The first block of code is initialization stuff:

  • If not depend or clean, then
    • clean the "successful" file from ${T} if it exists
    • Set up logging if desired (including punching a hole in sandbox for the log file)
    • If ${T}/environment exists, source it
  • unalias everything

  • Set "expand_aliases" and set up die and assert aliaes

  • Source /etc/profile on GNU userland systems

  • Export proper CC and CXX variables.

  • Set up the a hardcoded PATH, tack ${ROOTPATH} to the end of it, and add ${PREROOTPATH} to the beginning of the PATH if it exists.

  • Source helper functions files (functions.sh and extra_functions.sh).

Then a great number of functions are defined:

  • Define a do-nothing esyslog() override function.
  • Define a variety of USE flag functions: use, has, has_version, best_version, use_with, and use_enable functions.
  • Define diefunc function.
  • Set umask and a number of installation defaults.
  • Define check_KV function.
  • Define the keepdir function to put ".keep" files in directories that portage should not automatically remove if empty.
  • Define a series of sandbox helper functions.
  • Define the unpack function.
  • Define the econf convenience function. Notice that econf automatically dies on error(s).
  • Define the einstall convenience function.
  • Define pkg_setup as a placebo function to be overridden.
  • Define pkg_nofetch.
  • Define minimal, but functional, src_unpack and src_compile functions.
  • Define src_install, pkg_preinst, pkg_postinst, pkg_prerm, and pkg_postrm skeleton functions that, when needed, should be overridden.
  • Define the deprecated try function.
  • Define the gen_wrapper function to generate lib/cpp and /usr/bin/cc wrappers.
  • Define some of the dyn-* functions: dyn_setup, dyn_unpack, dyn_clean.
  • Define some install helper functions: into, insinto, exeinto, docinto, insopts, diropts, exeopts, and libopts. Note that a number of additional helper functions, such as the do* functions, are actual executable scripts in /usr/lib/portage/bin.
  • Define a number of abort handler functions: abort_handler, abort_compile, abort_unpack, abort_package, and abort_install.
  • Define the rest of the dyn_* functions: dyn_compile, dyn_package, dyn_install, dyn_spec, dyn_rpm, and dyn_help.
  • Define some eclass debugging functions: debug-print, debug-print-function, and debug-print-section.
  • Define the eclass inherit function.
  • Define some eclass helper functions: EXPORT_FUNCTIONS, newdepend, newrdepend, newcdepend, newpdepend, and do_newdepend.

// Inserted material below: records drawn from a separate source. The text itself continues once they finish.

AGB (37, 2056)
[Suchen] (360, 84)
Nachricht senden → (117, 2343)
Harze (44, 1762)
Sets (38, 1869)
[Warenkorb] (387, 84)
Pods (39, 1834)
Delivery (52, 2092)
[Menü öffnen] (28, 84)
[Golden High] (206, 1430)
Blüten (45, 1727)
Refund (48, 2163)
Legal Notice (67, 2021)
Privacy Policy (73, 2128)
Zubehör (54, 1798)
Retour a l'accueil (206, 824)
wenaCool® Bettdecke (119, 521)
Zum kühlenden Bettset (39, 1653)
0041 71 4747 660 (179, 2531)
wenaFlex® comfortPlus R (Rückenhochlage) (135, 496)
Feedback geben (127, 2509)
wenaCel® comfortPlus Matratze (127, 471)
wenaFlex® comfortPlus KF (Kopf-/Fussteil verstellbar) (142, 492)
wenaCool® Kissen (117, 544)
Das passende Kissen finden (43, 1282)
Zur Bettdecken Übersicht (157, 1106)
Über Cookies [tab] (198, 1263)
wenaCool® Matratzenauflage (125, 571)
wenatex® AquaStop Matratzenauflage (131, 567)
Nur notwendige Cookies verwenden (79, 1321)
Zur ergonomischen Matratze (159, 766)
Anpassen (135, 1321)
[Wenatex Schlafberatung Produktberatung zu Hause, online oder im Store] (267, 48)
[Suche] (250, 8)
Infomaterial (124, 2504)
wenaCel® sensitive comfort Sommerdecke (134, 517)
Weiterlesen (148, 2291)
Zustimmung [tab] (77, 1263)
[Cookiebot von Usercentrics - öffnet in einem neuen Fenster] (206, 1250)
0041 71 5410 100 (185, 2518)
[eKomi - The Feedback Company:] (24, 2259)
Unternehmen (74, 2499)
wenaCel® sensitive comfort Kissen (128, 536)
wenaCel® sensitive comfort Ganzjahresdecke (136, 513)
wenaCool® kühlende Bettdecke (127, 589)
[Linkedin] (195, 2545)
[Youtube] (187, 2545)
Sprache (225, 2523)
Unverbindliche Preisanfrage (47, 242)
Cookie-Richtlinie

Finally, the main part of the script is reached:

  • If not depend or clean, then
    • cd into the /var/tmp/portage/whatever directory
    • export USER=portage if the effective user ID is "portage"
    • Set up distcc and ccache PATHs, environment variables, and sandbox holes
  • Turn on sandbox flag

  • Set the S default and unset a handful of variables

  • Source the ebuild

  • Set the S default if S not defined in the ebuild. (redundant?)

  • Set TMP and TMPDIR to be ${T} (otherwise sandbox might error out)

  • Set RDEPEND is not set, set it to be DEPEND.

  • Add eclass deps to {R,C,P,}DEPEND.

  • Loop over arguments passed to ebuild.sh, using a big case statement
    • nofetch -- call pkg_nofetch
    • prerm, postrm, preinst, postinst, config -- turn off sandbox, handle debugging, and call the eponymous pkg_* function.
    • unpack, compile, clean, install -- handle sandbox and debugging, then call the eponymous dyn_* function.
    • help, clean, setup -- Turn off sandbox, handle debugging, and call the appropriate dyn_* function.
    • package, rpm -- Turn off sandbox, handle debugging, and call the eponymous dyn_* function.
    • depend -- Turn off sandbox and write dependency info to /var/edb/cache/dep/CATEGORY/PF.
    • Else, error that the command wasn't valid.
  • If clean, clean that package's temp directory

  • Finish by touching "successful" in the package's temp directory.